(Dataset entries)
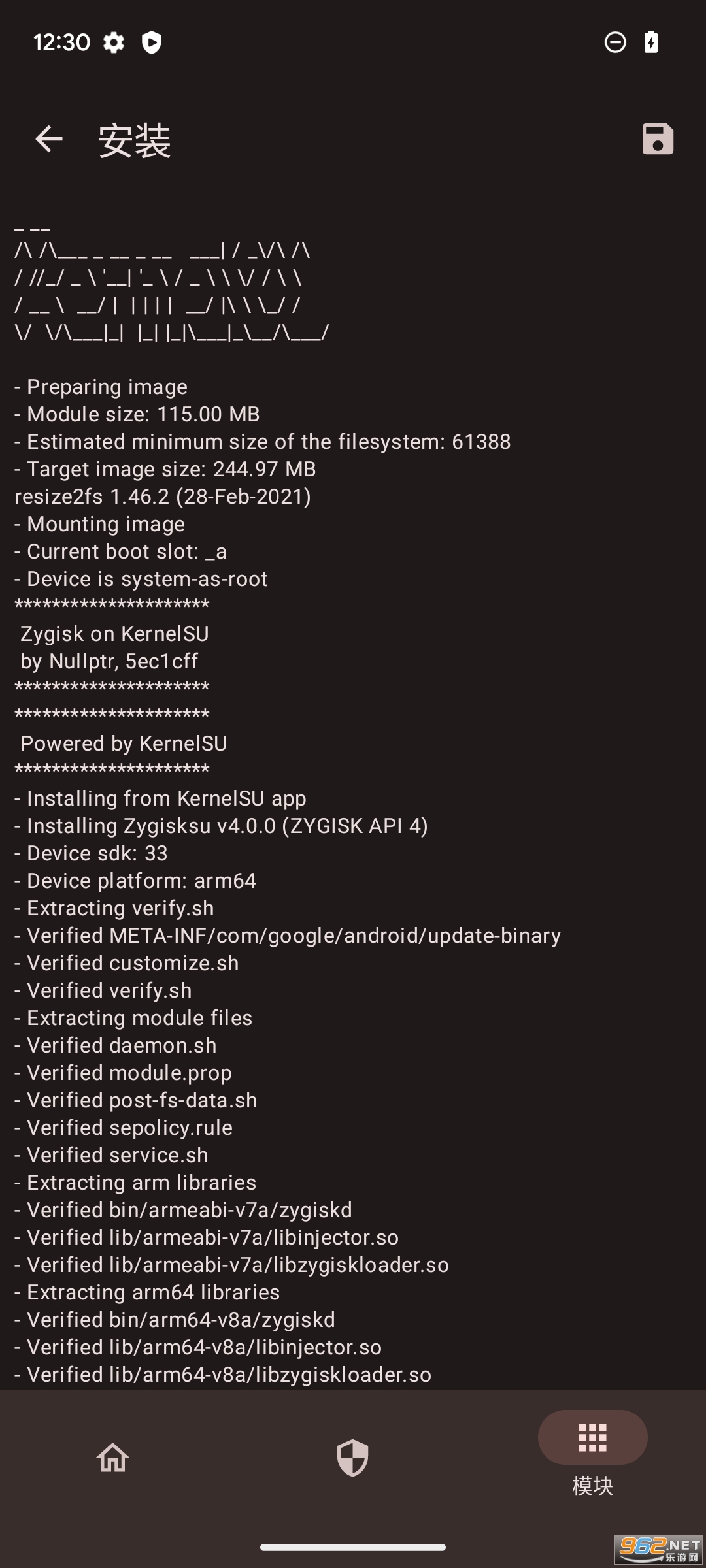This screenshot has height=1568, width=706.
Task: Tap the 模块 tab label
Action: 592,1486
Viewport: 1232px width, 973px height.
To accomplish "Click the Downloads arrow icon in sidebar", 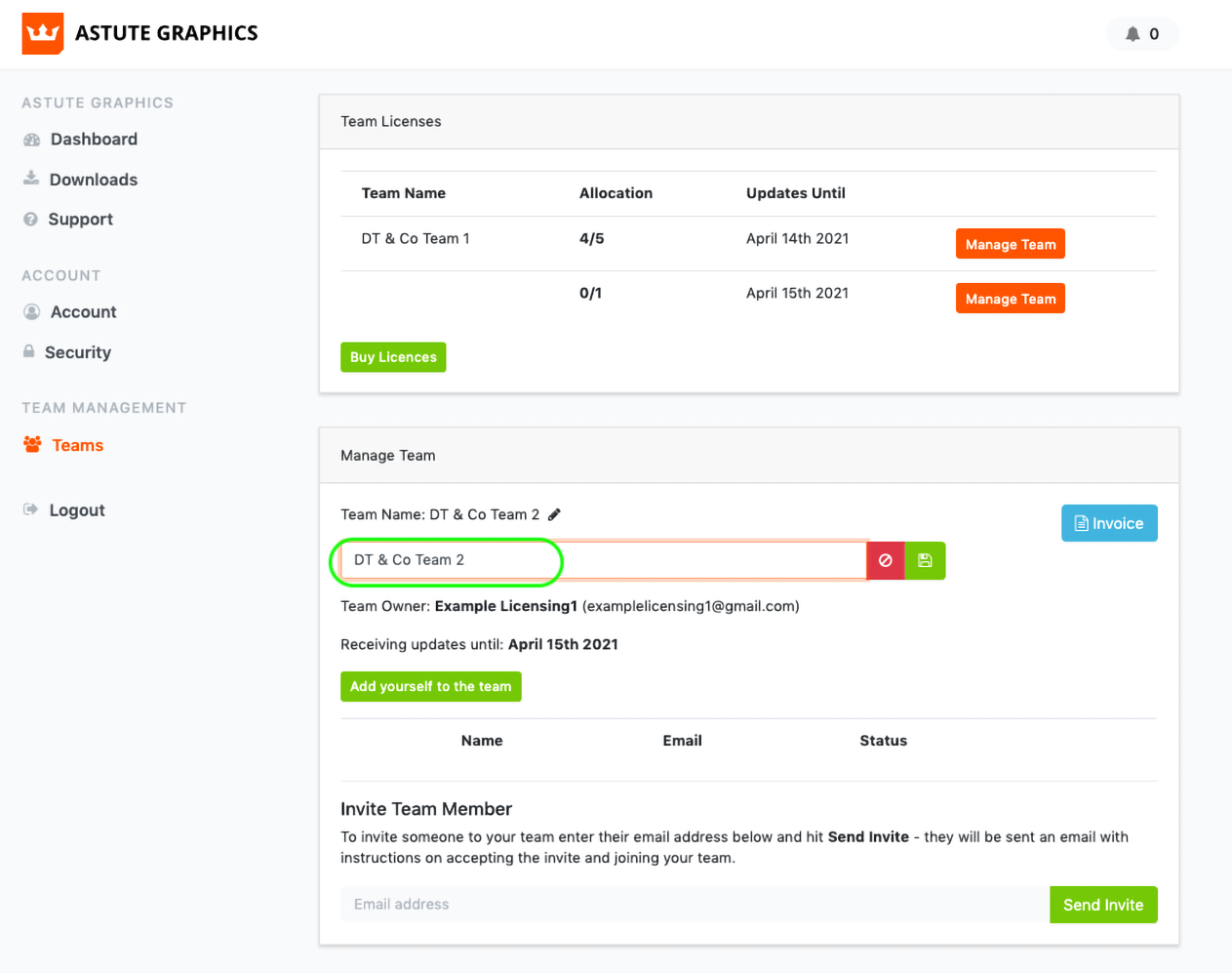I will 31,179.
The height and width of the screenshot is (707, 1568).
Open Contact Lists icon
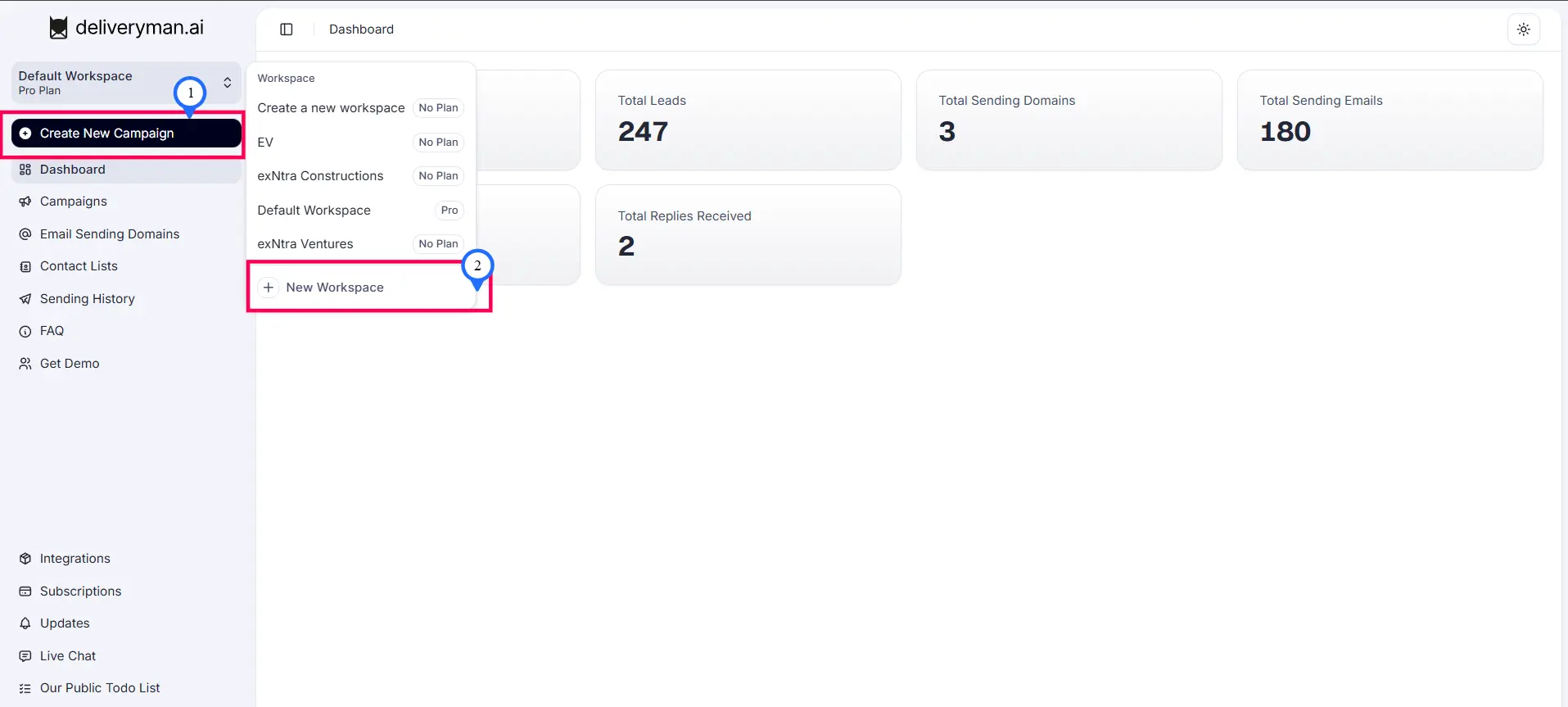click(25, 266)
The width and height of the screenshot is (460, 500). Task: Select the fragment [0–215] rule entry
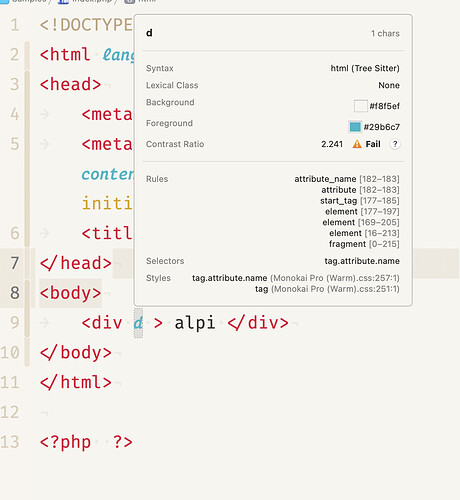click(364, 244)
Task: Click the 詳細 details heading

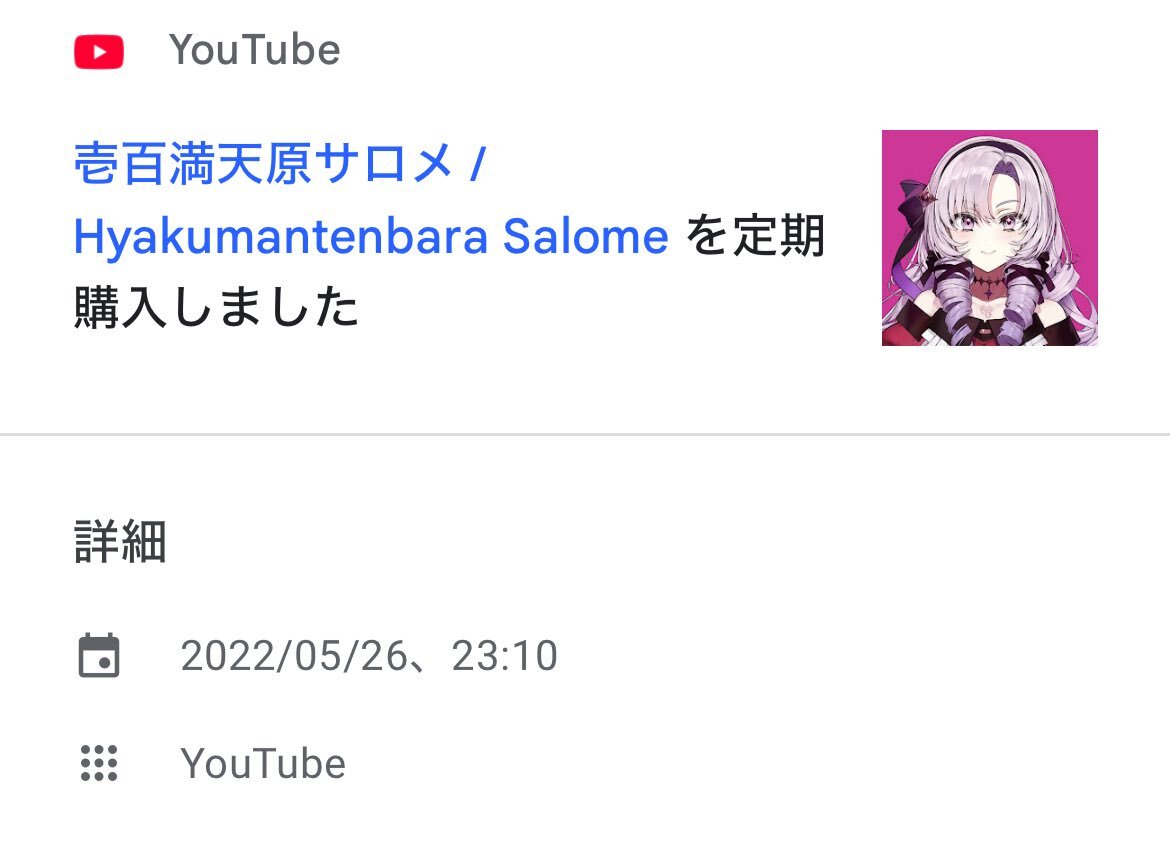Action: tap(120, 541)
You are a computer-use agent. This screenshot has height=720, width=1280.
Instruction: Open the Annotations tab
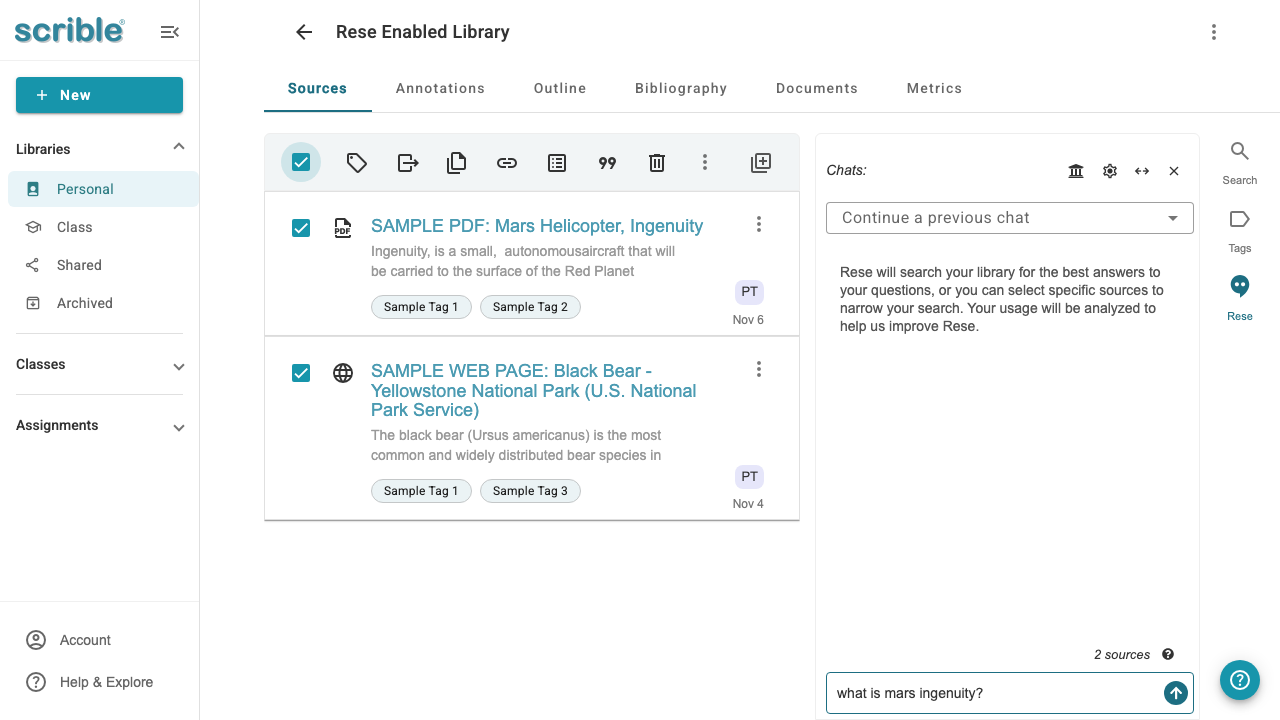click(440, 88)
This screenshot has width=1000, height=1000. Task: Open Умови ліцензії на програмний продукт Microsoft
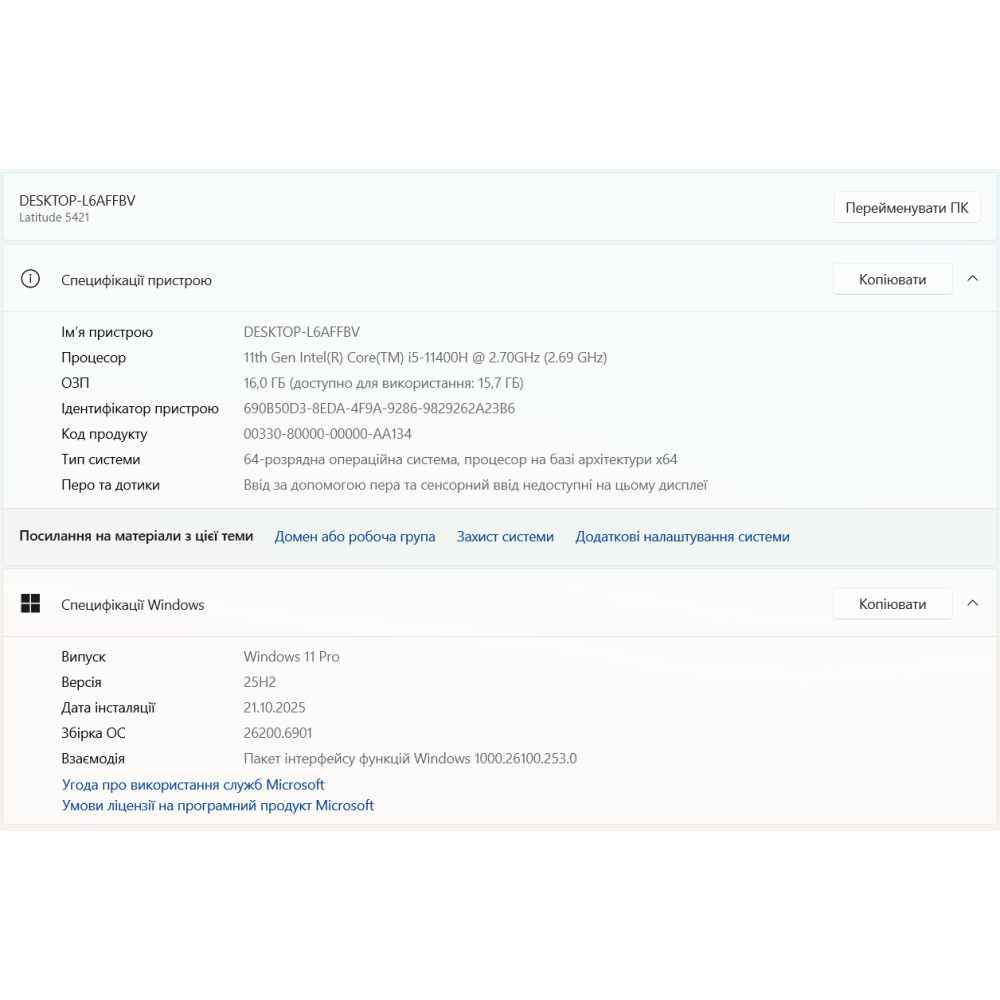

ASSIGNMENT
Word for word, retype the lines from the one that contains "The height and" through the final line of the data, both ends included, excluding pictures.

EXERCISE OUTPUT
The height and width of the screenshot is (707, 1568).
Open Contact Lists icon
click(25, 266)
The width and height of the screenshot is (460, 500). Task: Select the fragment [0–215] rule entry
click(364, 244)
Task: Click the 詳細 details heading

Action: tap(120, 541)
You are a computer-use agent. This screenshot has height=720, width=1280.
Instruction: Open the Annotations tab
click(440, 88)
This screenshot has width=1000, height=1000. Task: Open Умови ліцензії на програмний продукт Microsoft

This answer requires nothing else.